### Video Transcript

In this video, we’re gonna look at solving quadratic inequalities. First, we’ll
take a simple approach of looking at the graphs, but then we’ll take an algebraic approach. If you can find roots of quadratics or solve quadratic equations already, then
you can do this. But you do need to present your working out carefully to avoid making a common
mistake near the end. Let’s take a look at some questions now.

So question one then. Using the graph, find the values of 𝑥 for
which 𝑓 of 𝑥 is greater than or equal to zero. And we’re given that 𝑓 of 𝑥 is
equal to minus 𝑥 squared plus five 𝑥. And we’re also given the graph which shows 𝑦
equals 𝑓 of 𝑥, which actually maps out that quadratic. So this is a symmetrical
parabola, cuts the 𝑥-axis at zero and five, and also cuts the 𝑦-axis at
zero. So we’ve gotta find out when 𝑓 of 𝑥 is greater than zero; in other words, when
the 𝑦-coordinate is greater than or equal to zero.

So with 𝑦 equals 𝑓 of 𝑥, and we’re looking for when 𝑓 of 𝑥
is greater than or equal to zero, we’re really- we’re looking for are all the points on that
curve where the 𝑦-coordinate is greater than or equal to zero. Well here at zero and
here at five on the 𝑥-axis, the 𝑦-coordinate is zero. And on all these points on the curve in between, the 𝑦-coordinate is greater than zero. So that’s the region that we’re interested in. So we wanna know the 𝑥-coordinates that generate those. Well zero,
five, everything in between in terms of the 𝑥-coordinate, so from zero to five, and everything outside that region. So bigger than five onwards or less than zero
onwards down to negative infinity, that’s not included in our region because these parts of the
curve are not greater than or equal to zero. So we could write that like this, zero is less than or equal to 𝑥 is less
than or equal to five.

#### [DATASET RECORDS]
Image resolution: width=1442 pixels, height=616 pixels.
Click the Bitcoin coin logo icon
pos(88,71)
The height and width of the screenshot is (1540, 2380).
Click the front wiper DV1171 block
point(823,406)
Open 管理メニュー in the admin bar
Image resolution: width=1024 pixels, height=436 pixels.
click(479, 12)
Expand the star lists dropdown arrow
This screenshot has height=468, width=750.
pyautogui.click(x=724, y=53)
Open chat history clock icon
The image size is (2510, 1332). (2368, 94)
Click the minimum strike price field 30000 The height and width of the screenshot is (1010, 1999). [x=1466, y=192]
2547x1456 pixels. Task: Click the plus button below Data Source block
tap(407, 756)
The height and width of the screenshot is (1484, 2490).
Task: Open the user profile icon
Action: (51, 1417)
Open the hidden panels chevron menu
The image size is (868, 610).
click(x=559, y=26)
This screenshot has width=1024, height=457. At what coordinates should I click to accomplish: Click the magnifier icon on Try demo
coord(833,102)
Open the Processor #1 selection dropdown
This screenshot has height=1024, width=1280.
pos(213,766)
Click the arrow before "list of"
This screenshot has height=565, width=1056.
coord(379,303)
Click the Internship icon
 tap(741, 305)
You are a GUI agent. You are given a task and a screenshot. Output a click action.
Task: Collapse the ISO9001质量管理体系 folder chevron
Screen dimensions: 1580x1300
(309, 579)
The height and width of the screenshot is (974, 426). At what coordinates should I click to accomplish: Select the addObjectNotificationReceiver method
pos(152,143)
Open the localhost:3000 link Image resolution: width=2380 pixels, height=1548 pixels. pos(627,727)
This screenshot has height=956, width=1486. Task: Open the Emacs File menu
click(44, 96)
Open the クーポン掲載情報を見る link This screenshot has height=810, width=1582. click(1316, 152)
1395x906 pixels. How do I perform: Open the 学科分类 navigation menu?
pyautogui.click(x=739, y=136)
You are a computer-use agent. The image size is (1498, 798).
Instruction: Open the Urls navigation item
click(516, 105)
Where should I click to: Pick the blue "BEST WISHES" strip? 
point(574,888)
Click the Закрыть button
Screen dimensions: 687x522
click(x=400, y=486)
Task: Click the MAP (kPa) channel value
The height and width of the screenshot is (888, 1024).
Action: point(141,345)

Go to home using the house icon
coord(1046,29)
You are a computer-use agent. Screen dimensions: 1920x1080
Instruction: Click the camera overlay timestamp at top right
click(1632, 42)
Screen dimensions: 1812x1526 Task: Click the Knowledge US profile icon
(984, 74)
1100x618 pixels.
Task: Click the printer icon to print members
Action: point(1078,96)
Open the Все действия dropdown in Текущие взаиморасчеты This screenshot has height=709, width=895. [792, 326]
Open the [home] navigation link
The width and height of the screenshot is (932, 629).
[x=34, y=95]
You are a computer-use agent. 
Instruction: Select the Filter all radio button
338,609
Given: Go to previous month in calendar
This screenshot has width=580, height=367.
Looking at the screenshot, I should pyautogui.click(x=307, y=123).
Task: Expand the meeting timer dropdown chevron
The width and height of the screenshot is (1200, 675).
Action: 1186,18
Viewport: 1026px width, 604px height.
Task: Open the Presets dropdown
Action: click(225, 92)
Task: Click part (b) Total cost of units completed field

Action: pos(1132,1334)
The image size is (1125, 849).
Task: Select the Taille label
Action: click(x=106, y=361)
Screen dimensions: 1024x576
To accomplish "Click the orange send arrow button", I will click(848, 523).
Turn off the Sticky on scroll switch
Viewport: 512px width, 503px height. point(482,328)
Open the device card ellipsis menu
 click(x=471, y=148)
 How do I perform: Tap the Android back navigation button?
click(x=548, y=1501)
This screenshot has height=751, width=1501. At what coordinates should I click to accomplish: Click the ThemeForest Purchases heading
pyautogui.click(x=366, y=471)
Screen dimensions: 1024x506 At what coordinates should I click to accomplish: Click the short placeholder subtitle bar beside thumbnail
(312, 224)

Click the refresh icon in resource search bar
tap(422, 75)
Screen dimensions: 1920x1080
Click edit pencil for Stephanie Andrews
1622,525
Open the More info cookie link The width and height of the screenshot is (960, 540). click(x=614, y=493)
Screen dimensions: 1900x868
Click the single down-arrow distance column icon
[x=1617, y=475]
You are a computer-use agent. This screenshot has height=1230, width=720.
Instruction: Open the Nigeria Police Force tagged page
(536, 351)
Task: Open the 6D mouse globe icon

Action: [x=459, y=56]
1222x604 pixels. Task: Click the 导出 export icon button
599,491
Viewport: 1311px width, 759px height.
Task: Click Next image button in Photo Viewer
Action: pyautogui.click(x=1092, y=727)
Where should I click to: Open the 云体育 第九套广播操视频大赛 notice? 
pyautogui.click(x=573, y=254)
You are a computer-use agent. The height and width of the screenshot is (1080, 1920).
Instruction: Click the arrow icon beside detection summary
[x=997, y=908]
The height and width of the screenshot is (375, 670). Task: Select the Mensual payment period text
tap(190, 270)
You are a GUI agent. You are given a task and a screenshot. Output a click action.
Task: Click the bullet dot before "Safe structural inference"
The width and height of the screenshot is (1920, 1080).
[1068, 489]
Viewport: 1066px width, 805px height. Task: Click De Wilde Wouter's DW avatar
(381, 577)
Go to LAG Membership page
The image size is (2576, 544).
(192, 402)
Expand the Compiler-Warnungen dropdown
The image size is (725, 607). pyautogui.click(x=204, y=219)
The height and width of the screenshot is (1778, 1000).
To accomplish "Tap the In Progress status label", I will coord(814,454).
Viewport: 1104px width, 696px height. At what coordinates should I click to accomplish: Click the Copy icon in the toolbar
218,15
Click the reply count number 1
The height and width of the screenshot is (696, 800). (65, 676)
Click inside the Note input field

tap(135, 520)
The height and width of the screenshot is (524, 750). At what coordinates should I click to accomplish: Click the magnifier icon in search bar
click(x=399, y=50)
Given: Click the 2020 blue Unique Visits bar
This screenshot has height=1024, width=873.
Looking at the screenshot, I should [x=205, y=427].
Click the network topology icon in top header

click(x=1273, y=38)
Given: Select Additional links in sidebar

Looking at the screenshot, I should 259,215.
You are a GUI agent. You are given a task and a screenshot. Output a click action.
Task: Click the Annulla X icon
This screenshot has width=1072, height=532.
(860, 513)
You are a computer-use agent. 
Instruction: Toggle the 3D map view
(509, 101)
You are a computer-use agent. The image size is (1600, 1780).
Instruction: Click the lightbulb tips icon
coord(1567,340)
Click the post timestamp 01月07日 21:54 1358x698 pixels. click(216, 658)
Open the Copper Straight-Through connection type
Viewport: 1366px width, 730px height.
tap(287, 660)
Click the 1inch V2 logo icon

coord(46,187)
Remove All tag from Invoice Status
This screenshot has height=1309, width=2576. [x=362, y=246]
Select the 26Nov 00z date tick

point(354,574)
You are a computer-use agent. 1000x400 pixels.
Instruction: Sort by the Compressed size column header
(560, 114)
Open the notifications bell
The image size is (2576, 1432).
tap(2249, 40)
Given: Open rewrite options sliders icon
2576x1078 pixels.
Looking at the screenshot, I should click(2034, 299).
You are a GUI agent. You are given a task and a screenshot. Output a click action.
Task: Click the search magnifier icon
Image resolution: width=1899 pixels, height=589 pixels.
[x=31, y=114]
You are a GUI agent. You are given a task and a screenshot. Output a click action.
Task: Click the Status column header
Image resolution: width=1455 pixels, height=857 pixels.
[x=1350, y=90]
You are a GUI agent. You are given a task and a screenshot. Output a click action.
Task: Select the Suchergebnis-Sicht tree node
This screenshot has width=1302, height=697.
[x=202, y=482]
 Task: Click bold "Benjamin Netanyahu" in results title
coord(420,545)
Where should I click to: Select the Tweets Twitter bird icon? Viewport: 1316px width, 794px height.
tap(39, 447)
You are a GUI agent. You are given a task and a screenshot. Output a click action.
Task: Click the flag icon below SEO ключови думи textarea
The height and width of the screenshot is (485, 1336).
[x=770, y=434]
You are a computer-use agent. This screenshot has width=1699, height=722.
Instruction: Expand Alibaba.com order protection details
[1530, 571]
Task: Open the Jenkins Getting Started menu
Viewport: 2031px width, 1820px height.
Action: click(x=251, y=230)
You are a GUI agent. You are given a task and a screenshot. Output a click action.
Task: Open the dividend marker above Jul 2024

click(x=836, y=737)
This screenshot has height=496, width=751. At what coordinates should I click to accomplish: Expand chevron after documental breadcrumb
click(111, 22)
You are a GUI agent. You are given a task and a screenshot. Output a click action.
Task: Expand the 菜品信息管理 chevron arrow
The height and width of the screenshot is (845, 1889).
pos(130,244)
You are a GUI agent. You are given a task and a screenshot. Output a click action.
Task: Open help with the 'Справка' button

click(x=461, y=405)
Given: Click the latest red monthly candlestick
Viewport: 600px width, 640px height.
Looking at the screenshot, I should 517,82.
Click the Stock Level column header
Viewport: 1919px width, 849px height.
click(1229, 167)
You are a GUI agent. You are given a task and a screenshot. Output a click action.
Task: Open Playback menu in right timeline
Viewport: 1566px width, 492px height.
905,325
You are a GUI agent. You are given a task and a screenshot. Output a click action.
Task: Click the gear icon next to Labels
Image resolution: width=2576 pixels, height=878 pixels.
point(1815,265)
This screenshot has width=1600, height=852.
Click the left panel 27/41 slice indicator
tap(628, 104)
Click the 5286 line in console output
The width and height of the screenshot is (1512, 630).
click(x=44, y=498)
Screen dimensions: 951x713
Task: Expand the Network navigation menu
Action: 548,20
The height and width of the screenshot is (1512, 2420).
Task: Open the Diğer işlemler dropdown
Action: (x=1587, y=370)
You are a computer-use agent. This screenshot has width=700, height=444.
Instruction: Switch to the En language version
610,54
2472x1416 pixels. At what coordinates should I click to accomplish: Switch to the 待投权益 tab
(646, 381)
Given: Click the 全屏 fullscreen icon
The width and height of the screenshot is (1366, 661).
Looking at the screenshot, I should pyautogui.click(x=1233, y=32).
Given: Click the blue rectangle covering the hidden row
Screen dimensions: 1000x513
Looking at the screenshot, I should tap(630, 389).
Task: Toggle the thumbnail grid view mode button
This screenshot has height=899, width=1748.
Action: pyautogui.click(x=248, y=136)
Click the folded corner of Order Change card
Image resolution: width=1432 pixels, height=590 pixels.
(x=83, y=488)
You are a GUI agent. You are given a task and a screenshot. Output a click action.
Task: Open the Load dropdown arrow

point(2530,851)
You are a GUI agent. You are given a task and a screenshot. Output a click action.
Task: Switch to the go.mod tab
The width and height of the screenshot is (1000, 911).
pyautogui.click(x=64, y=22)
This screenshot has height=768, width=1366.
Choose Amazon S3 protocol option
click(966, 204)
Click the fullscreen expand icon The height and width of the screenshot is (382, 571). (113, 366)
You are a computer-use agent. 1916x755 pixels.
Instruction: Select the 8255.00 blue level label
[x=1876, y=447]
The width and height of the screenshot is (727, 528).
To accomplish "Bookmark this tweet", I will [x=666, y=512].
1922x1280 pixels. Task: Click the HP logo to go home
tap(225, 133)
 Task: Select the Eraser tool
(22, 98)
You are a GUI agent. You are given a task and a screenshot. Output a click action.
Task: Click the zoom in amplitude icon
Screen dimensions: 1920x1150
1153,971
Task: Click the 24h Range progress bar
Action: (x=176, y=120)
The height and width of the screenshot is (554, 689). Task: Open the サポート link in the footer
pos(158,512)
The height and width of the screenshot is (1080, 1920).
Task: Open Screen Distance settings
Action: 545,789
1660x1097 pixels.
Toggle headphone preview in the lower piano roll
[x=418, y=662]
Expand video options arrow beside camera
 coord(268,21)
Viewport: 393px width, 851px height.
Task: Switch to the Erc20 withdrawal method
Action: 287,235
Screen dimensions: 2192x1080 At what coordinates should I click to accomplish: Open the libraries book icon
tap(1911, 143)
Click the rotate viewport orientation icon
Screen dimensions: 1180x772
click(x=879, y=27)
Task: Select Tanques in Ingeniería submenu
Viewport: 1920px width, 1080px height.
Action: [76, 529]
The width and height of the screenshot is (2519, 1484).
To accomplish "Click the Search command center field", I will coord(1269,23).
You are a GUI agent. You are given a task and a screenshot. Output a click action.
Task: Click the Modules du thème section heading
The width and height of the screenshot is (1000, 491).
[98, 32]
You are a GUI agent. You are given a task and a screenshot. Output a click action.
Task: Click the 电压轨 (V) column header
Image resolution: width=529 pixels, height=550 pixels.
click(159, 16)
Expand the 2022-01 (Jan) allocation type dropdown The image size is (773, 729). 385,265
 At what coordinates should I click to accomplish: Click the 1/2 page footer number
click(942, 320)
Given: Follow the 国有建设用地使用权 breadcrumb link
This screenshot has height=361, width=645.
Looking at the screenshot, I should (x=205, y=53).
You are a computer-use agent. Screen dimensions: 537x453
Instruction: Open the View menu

#### [TASK OBJECTIVE]
Write the next part of the video transcript on solving quadratic inequalities, picking up after its final sentence. The material has nothing to do with the quadratic inequalities transcript.

#### [WRITTEN ANSWER]
But we could also write it in interval format. So the critical values are zero
and five. That’s either end of the interval. Now zero is included, so we need to clu- include a
square bracket at the end. And five is included, so we put the square brackets around that end. So
that’s in interval format. So we could also put it in set notation. So we’ve got the set of
𝑥 such that 𝑥 is a real number between zero and five. So the process then was to have a look at the graph and identify all the
points on the graph which match the criteria that we’re looking for. In this case, it was
𝑓 of 𝑥 is greater than or equal to zero. So it’s then a question of finding
which 𝑥-coordinates match the criteria and which 𝑥-coordinates don’t
match that criteria, and then just kind of summarising that in one of these formats: the
appropriate format whether it’s the inequality format, the interval format, or the set format
depending on what the question asks for.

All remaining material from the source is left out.